[LeetCode]42. Trapping Rain Wate
2018-12-26 本文已影响6人
Eazow
题目
Given n non-negative integers representing an elevation map where the width of each bar is 1, compute how much water it is able to trap after raining.
The above elevation map is represented by array [0,1,0,2,1,0,1,3,2,1,2,1]. In this case, 6 units of rain water (blue section) are being trapped. Thanks Marcos for contributing this image!
Example:
Input: [0,1,0,2,1,0,1,3,2,1,2,1]
Output: 6
难度
Hard
方法
- 找到容器最高点位置max_height_index, 最高点高度max_height。找到最高点后,左边和右边的bar都能跟其形成容器蓄水
- 从左往右处理至max_height_index, left_max记录遍历时左边区间的最高高度, 如果height[i] > left_max, 则该格无法蓄水,将left_max更新为height[i]; 如果height[i] < left_max,则该格可以蓄水left_max - height[i]

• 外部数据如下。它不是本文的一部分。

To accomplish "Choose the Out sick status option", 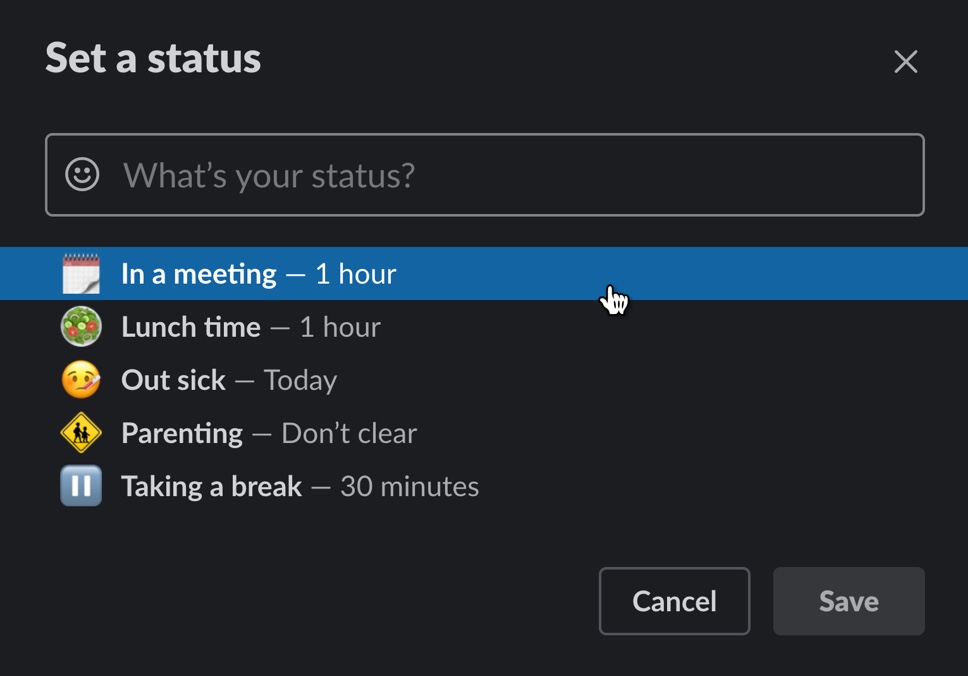I will tap(172, 379).
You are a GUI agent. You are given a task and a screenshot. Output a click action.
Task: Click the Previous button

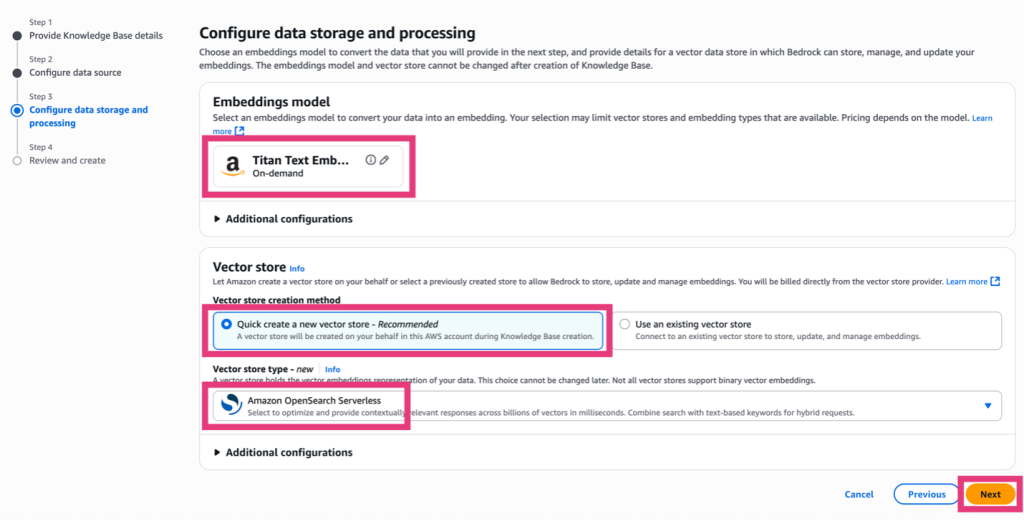point(927,494)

- 从右往左处理至max_height_index,right_max记录遍历时右边区间的最高高度,如果height[i] > right_max, 则该格无法蓄水,right_max更新为height[i]; 如果height[i] < right_max,则该格可以蓄水left_max - height[i]
- 将每格可以蓄的水累加即可
python代码
# -*- coding:utf-8 -*-
class Solution(object):
def trap(self, height):
"""
1. 找到容器最高点位置max_height_index, 最高点高度max_height。找到最高点后,左边和右边的bar都能跟其形成容器蓄水
2. 从左往右处理至max_height_index, left_max记录遍历时左边区间的最高高度, 如果height[i] > left_max, 则该格无法蓄水,
将left_max更新为height[i]; 如果height[i] < left_max,则该格可以蓄水left_max - height[i]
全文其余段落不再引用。